German-scheme canonical works exist because the Lutherbibel tradition has verse-numbering divergences that don’t map to any of the standard TVTMS schemes. A local TVTMS overlay file (db/data/tvtms_openscriptorium_overlay.tsv) supplies the German → KJV verse mappings for these books, processed by the same TVTMS importer that handles the upstream data.

Each of these shares a book_key with its primary counterpart (psalms-lxx and psalms both have book_key="psalms"), so the URL routing (/bsb/psalms/9 vs /rahlfs-lxx/psalms/9) resolves to whichever canonical work the requested work has the most coverage in. The user gets clean URLs; the schema preserves the academic distinction.

Data provided:
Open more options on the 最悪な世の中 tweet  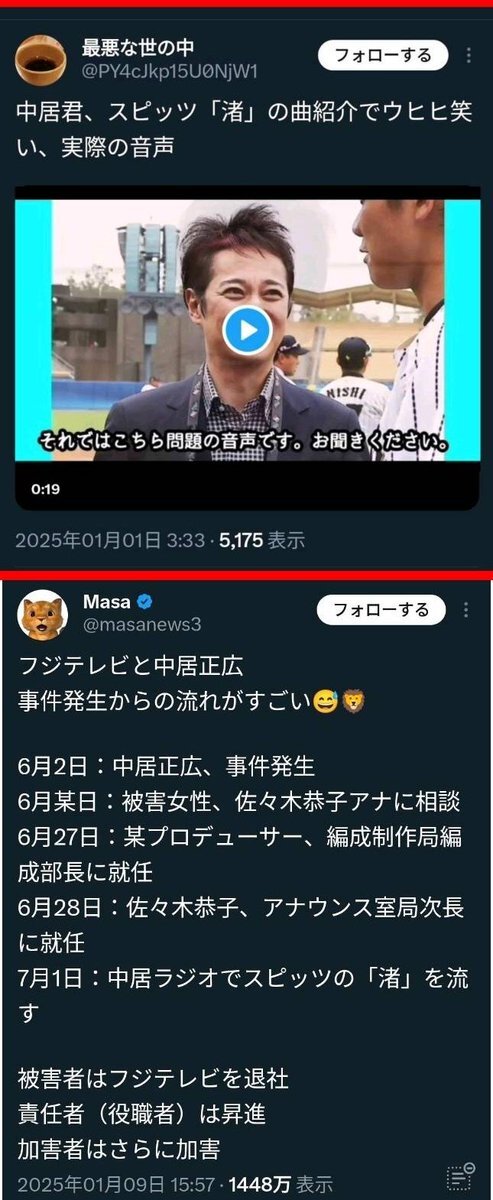point(464,54)
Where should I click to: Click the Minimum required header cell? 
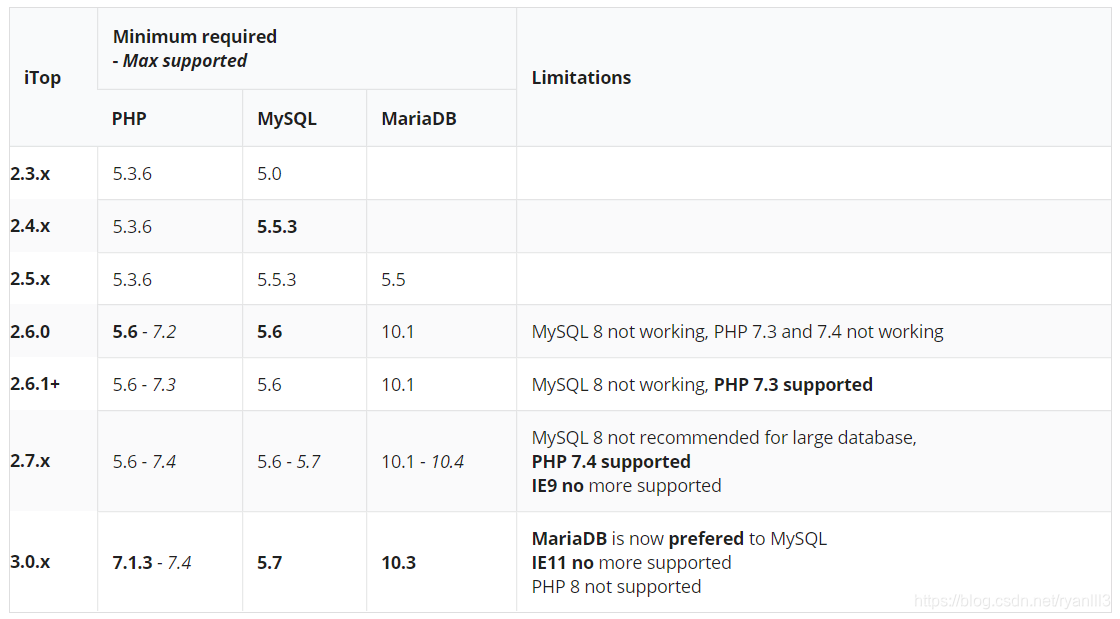pyautogui.click(x=195, y=37)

Problem requirements:
Pick up the passage on verse-numbering schemes where it stops and carry it forward. The lines above stand apart from the passage on verse-numbering schemes.

Result of this task:
Cross-scheme verse mappings — `versification_mappings`

To put a Rahlfs verse next to a BSB verse on a parallel reader, we need to know that LXX Psalm 9:22 is the same passage as MT Psalm 10:1. That mapping data lives in the versification_mappings table, with one row per cross-scheme equivalence:

  from_scheme:        LXX
  from_canonical_ref: psalms-lxx 9:22
  to_scheme:          KJV
  to_canonical_ref:   psalms 10:1
  mapping_type:       exact

The data comes from the TVTMS (Translators Versification Traditions with Methodology for Standardisation) file maintained by Tyndale House Cambridge and STEPBible.org under CC BY 4.0. TVTMS is the most thorough public cross-walk of verse numbering across English, Hebrew, Latin, and Greek traditions; we download it at import time and populate versification_mappings from its Expanded section. Attribution is recorded on every import_run row the importer creates.

Each TVTMS row has the shape (SourceType, SourceRef, StandardRef, Action): “in tradition X, the verse numbered Y is the same passage as KJV verse Z, via this kind of action.” The importer maps each Action string to a mapping_type on our side — exact, split, merge, or missing — so the parallel reader can render splits, merges, and gaps without silently fudging anything.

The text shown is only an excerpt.